This year’s Munich Cyber Security Conference brought together the largest ever delegation of cyber professionals around the world from government, the corporate world, and civil society. The event, leading into the Munich Security Conference, wrapped up on Friday 16, 2024, with experts trying to chart a path out of what the conference called our current “cyber conundrum”.
Five Takeaways
Brunswick took part in multiple panels at the event spanning the threat landscape, regulation, and what comes next. Here is why this year’s conference mattered:
Outcomes are key
It’s important not to confuse effort with outcomes. Over the last decade, cyberattacks and their consequences have been getting worse, not better. The key to fewer attacks and ones that have far less impact on organizations will be incentivizing the behavior that leads to those outcomes. There was also palpable concern over the U.S. government's increasing use of personal liability for cyber security professionals executing their jobs in an honest and forthright, yet admittedly imperfect, manner.
Cybersecurity has become business continuity
Without a major dent in cybercrime and attacks in the near term, organizations have to do much more now to be prepared to bounce back from an incident. The growing and unrelenting scourge that is ransomware continues to cause havoc on organizations and means businesses must assume “it’s not if, but when” and plan accordingly. Companies need to share lessons across sectors, not just within them.
Implementation is the next big challenge for regulation
There has been an influx of regulation, including NIS2 and the Cyber Resiliency Act in Europe and the new SEC rules in the U.S. among others. Companies voiced exhaustion with the current pace of regulation and said we should stop generating further regulation until the private sector can fully absorb and execute what has been directed over the past 18 months. Several corporate leaders did note these regulations have elevated cybersecurity to the CEO and Board radar in a new, very real, way, which is a promising step in the right direction.
Geopolitics adds even more complexity
The connection between geopolitics and cybersecurity is intensifying rapidly. This dynamic - be it with Russia, China, Iran, North Korea, or others - makes it even harder for companies to understand what threats they are facing and how to defend themselves against them. Companies also do not know how to best interact with the various regulators, authorities, and national security agencies if attacked by a state.

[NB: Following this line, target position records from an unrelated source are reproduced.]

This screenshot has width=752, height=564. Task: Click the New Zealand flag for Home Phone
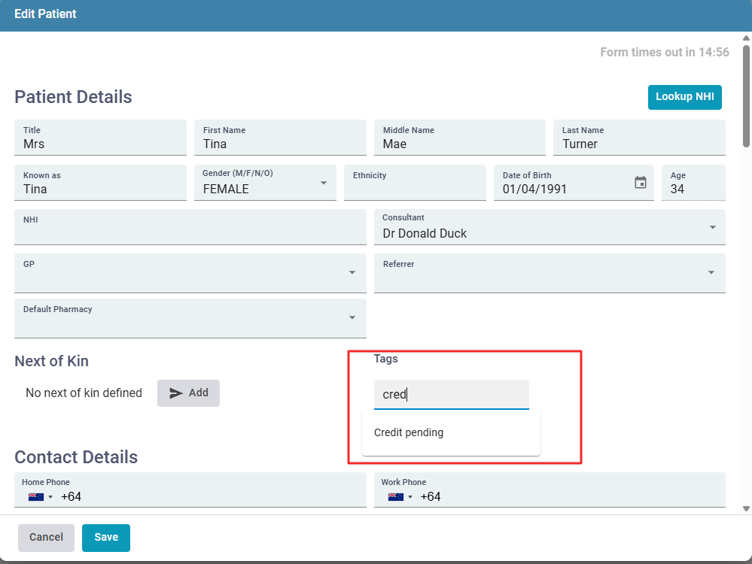tap(35, 497)
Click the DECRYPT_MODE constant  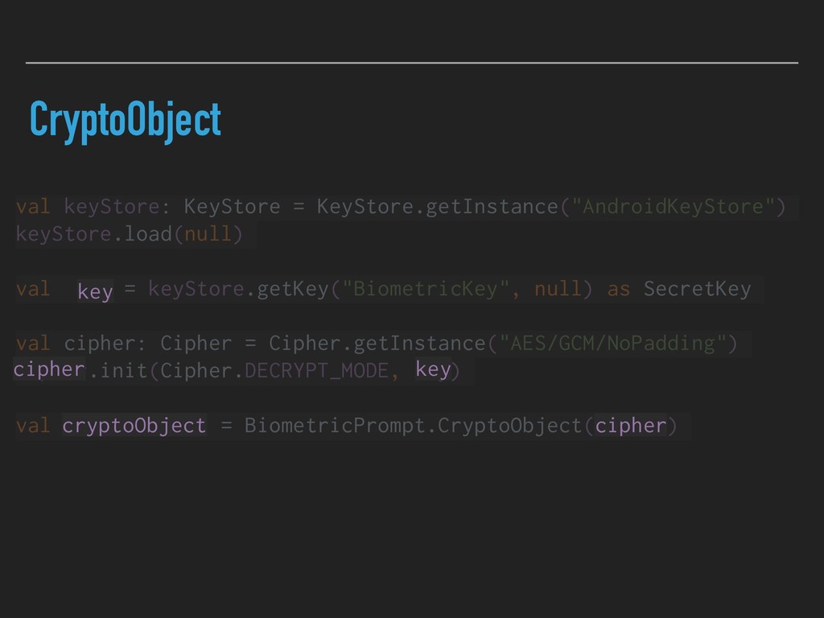[x=315, y=371]
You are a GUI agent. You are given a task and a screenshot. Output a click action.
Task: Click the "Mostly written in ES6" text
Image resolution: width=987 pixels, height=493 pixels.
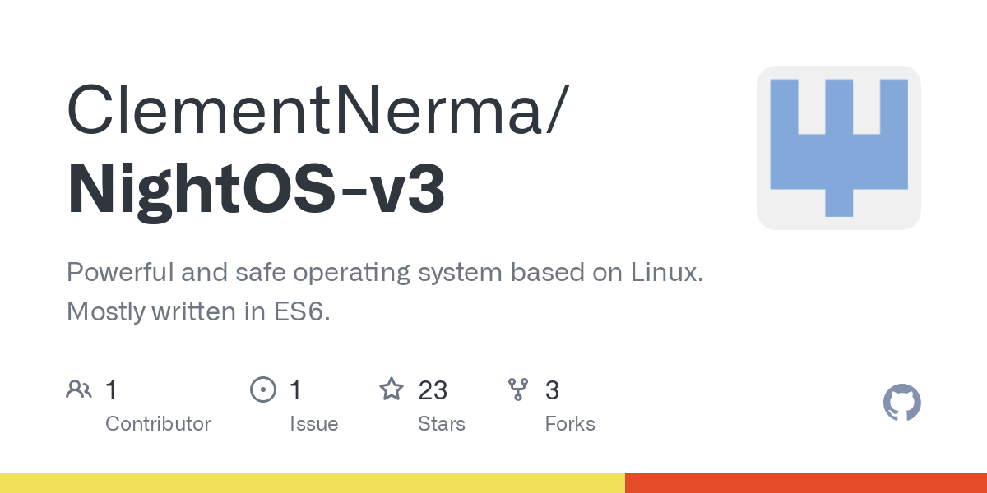click(198, 312)
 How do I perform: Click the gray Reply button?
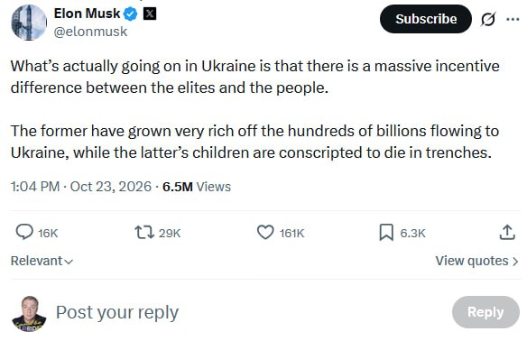point(485,312)
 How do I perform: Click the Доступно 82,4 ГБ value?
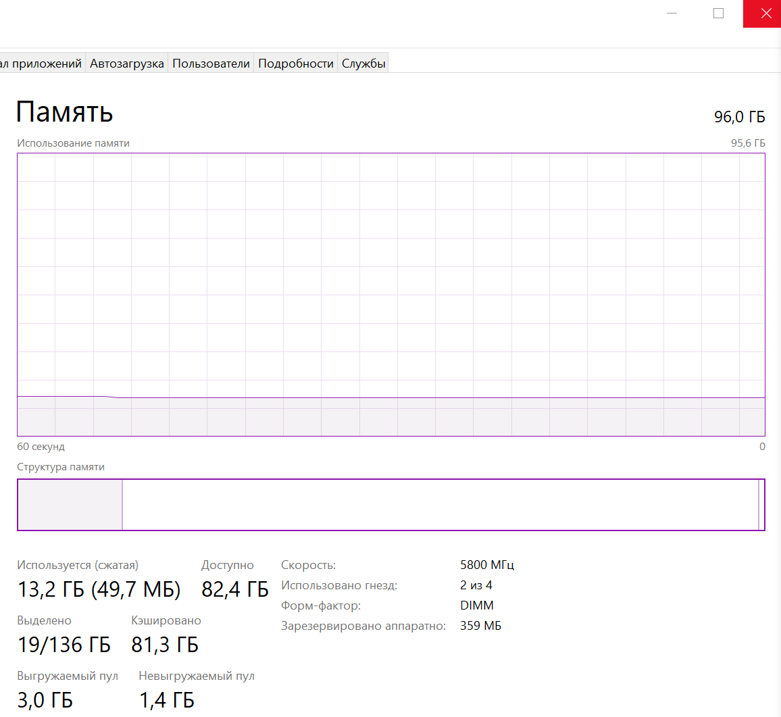[234, 589]
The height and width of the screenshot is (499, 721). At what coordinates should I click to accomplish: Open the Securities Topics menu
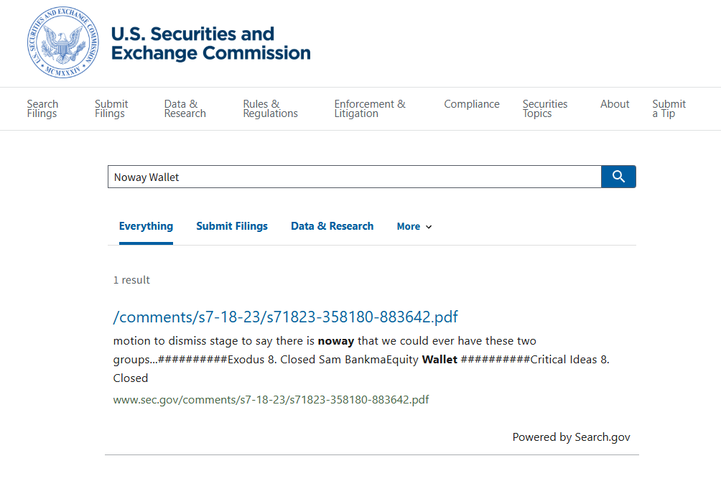click(x=544, y=108)
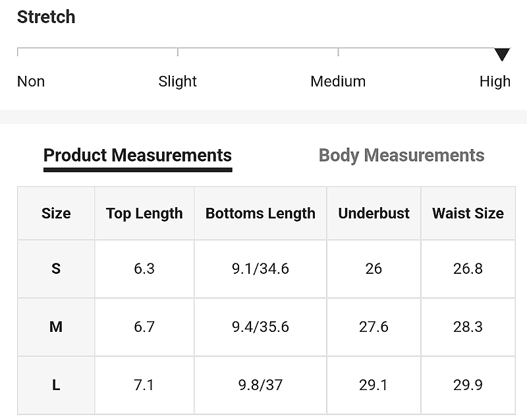Click the Non stretch label
The height and width of the screenshot is (417, 527).
pyautogui.click(x=31, y=81)
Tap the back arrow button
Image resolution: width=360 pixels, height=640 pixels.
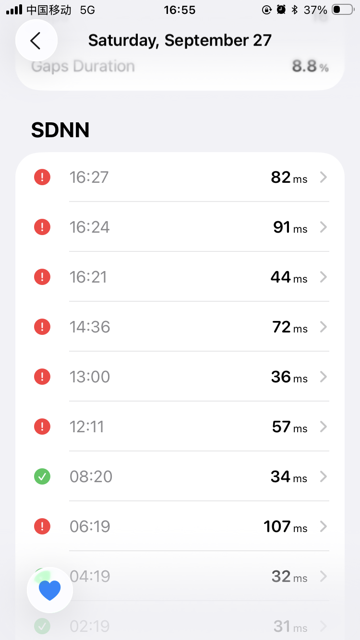36,41
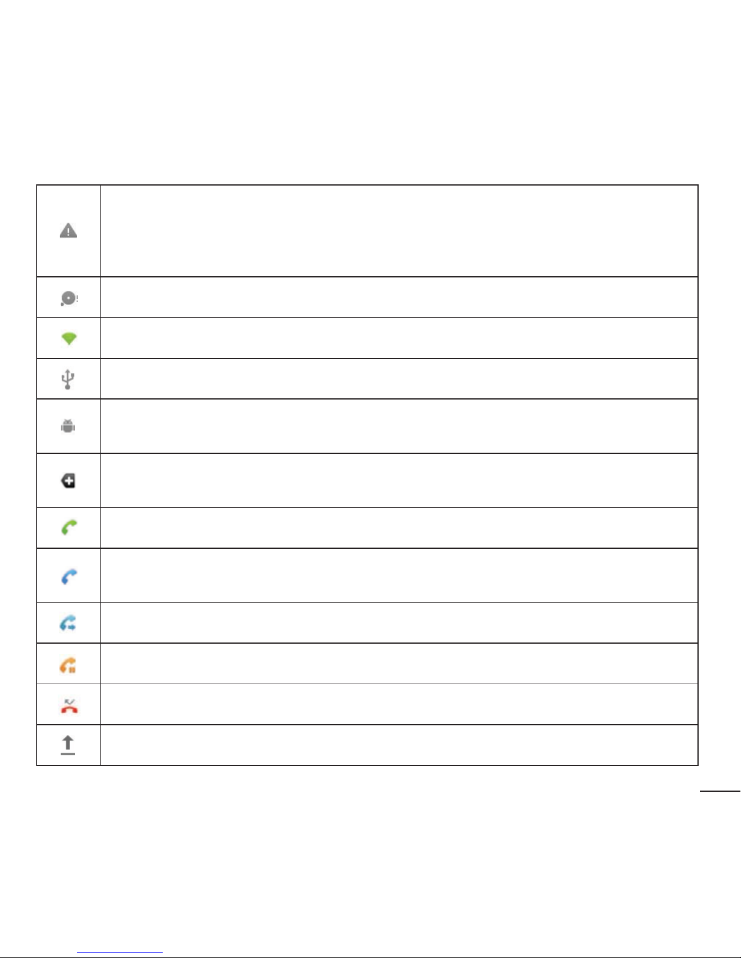The image size is (741, 958).
Task: Select the upload arrow icon
Action: [68, 745]
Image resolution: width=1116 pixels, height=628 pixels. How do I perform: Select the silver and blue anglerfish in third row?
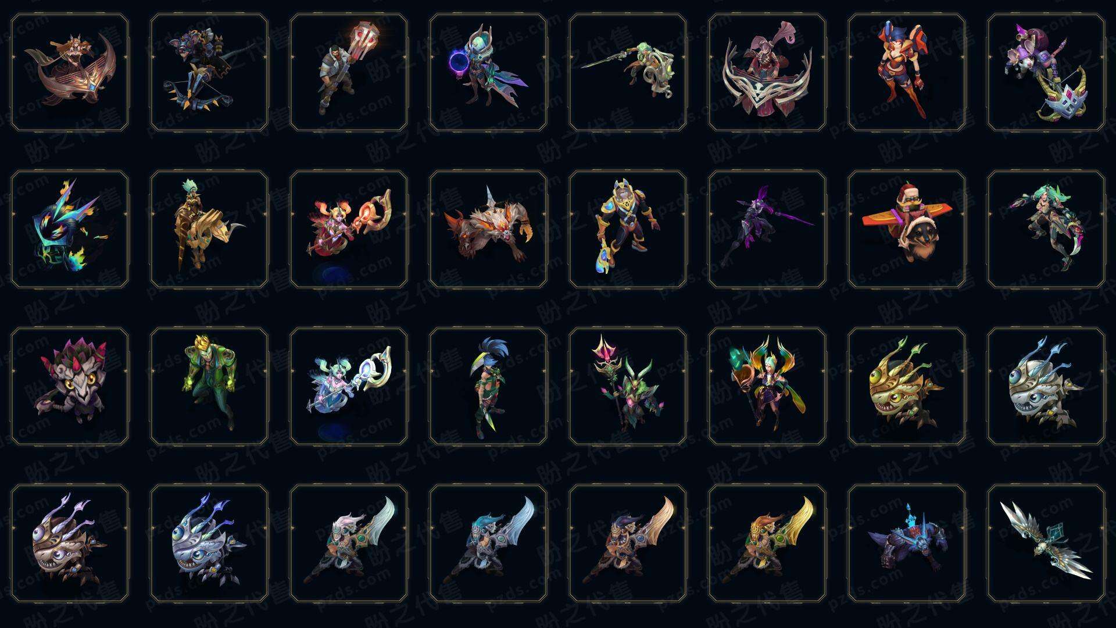coord(1046,387)
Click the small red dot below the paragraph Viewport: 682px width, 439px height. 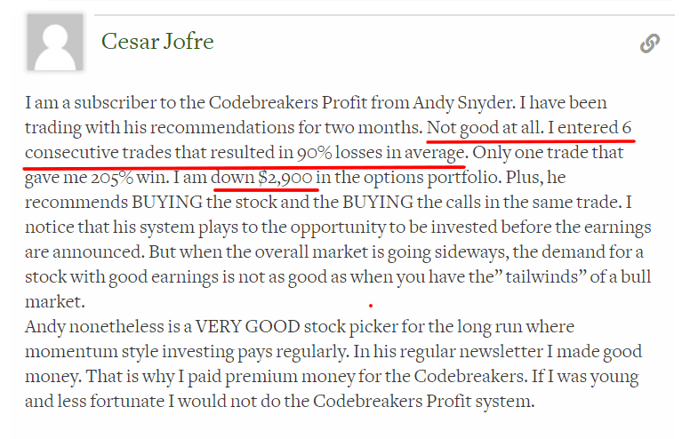pos(371,306)
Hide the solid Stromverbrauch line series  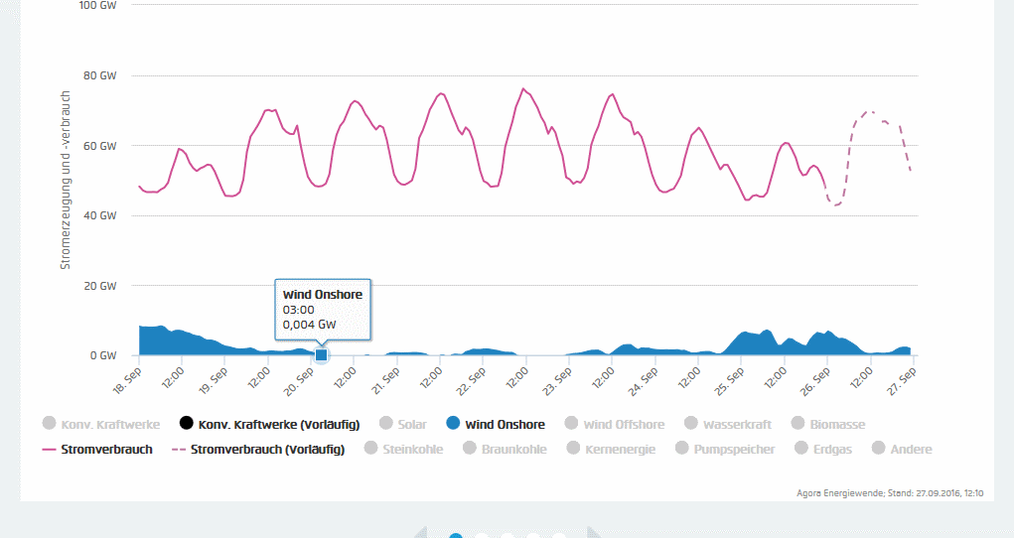click(x=97, y=449)
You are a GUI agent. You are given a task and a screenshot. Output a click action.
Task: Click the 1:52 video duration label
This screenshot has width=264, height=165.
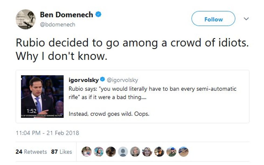click(x=31, y=111)
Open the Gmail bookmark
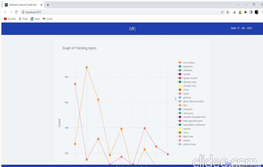 click(x=47, y=19)
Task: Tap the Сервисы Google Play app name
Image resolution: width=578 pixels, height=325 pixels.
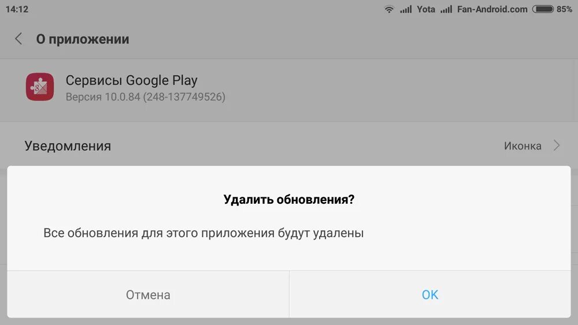Action: [x=132, y=80]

AI’s impact remains to be seen
AI may eventually transform the cyber landscape, but it hasn’t done yet. For now, AI seems likely to elevate and accelerate the efforts of both the defender and the attacker, but it is not transformative yet.
The good news is there are a growing number of smart, experienced people around the world committed to developing solutions to these cyber conundrums – although a theme running through many of the discussions was the continued competition for talent. But it will still take considerable, and sustained work to get there with a continued focus how governments and business can work in concert to address these issues.